> _TASK DETAILS_
Restate the entries below word for word, leaving nothing out.

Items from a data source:

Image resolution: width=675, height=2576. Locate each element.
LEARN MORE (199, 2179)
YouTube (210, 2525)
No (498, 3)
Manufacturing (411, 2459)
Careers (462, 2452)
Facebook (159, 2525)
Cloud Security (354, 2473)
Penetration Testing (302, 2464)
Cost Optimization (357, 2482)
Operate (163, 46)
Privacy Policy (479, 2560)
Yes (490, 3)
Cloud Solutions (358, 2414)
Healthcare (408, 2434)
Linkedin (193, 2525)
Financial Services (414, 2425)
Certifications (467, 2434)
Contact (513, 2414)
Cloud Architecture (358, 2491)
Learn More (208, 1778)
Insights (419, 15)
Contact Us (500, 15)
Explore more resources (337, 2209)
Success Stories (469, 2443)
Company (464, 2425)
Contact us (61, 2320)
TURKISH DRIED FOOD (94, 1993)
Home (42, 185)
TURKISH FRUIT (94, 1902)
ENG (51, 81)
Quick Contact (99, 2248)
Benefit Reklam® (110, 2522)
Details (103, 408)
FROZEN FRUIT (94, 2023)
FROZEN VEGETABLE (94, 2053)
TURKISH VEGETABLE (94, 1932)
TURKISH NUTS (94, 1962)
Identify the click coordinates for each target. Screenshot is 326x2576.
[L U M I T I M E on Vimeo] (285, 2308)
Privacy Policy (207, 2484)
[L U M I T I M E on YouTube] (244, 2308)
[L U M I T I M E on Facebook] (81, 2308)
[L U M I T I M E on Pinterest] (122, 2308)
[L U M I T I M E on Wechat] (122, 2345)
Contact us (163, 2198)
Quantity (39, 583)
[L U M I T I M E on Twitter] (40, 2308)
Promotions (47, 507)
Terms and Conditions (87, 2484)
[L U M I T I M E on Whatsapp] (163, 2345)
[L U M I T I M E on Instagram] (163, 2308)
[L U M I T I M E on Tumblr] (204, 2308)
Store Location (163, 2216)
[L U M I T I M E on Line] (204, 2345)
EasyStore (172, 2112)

> _ANSWER BELOW_
Image resolution: width=675, height=2576. Locate each element.
LEARN MORE (199, 2179)
YouTube (210, 2525)
No (498, 3)
Manufacturing (411, 2459)
Careers (462, 2452)
Facebook (159, 2525)
Cloud Security (354, 2473)
Penetration Testing (302, 2464)
Cost Optimization (357, 2482)
Operate (163, 46)
Privacy Policy (479, 2560)
Yes (490, 3)
Cloud Solutions (358, 2414)
Healthcare (408, 2434)
Linkedin (193, 2525)
Financial Services (414, 2425)
Certifications (467, 2434)
Contact (513, 2414)
Cloud Architecture (358, 2491)
Learn More (208, 1778)
Insights (419, 15)
Contact Us (500, 15)
Explore more resources (337, 2209)
Success Stories (469, 2443)
Company (464, 2425)
Contact us (61, 2320)
TURKISH DRIED FOOD (94, 1993)
Home (42, 185)
TURKISH FRUIT (94, 1902)
ENG (51, 81)
Quick Contact (99, 2248)
Benefit Reklam® (110, 2522)
Details (103, 408)
FROZEN FRUIT (94, 2023)
FROZEN VEGETABLE (94, 2053)
TURKISH VEGETABLE (94, 1932)
TURKISH NUTS (94, 1962)
Identify the click coordinates for each target. Screenshot is 326x2576.
[L U M I T I M E on Vimeo] (285, 2308)
Privacy Policy (207, 2484)
[L U M I T I M E on YouTube] (244, 2308)
[L U M I T I M E on Facebook] (81, 2308)
[L U M I T I M E on Pinterest] (122, 2308)
[L U M I T I M E on Wechat] (122, 2345)
Contact us (163, 2198)
Quantity (39, 583)
[L U M I T I M E on Twitter] (40, 2308)
Promotions (47, 507)
Terms and Conditions (87, 2484)
[L U M I T I M E on Whatsapp] (163, 2345)
[L U M I T I M E on Instagram] (163, 2308)
[L U M I T I M E on Tumblr] (204, 2308)
Store Location (163, 2216)
[L U M I T I M E on Line] (204, 2345)
EasyStore (172, 2112)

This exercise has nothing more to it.